REQUIREMENT: Which lines below contain the word "accomplish"? Copy each of them.

RECORDS SUPPLIED:
········

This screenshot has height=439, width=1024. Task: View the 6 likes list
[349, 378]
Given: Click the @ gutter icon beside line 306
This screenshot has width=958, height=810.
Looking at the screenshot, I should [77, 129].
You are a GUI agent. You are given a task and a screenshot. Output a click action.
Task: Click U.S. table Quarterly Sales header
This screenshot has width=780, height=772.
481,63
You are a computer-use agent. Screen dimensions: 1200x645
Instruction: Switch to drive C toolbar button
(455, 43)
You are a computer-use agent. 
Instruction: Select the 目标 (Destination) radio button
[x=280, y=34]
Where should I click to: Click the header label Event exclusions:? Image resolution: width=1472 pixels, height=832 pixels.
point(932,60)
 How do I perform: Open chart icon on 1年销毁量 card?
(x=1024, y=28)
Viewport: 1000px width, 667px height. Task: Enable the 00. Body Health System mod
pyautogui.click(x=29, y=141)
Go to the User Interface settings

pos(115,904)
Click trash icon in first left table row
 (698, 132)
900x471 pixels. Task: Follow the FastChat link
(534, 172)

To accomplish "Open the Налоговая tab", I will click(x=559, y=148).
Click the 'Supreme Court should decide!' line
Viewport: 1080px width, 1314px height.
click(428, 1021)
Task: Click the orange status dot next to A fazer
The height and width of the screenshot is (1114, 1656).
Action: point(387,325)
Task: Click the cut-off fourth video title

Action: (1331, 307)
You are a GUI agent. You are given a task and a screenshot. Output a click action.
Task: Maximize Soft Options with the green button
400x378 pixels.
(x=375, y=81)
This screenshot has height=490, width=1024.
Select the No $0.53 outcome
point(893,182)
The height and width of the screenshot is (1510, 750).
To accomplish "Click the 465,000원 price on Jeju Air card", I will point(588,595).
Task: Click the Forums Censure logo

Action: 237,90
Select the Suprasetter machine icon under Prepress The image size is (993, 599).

········

SOLUTION FOR THIS EXERCISE:
To accomplish "Open the Налоговая tab", I will click(x=559, y=148).
To accomplish "Click the 465,000원 price on Jeju Air card", I will point(588,595).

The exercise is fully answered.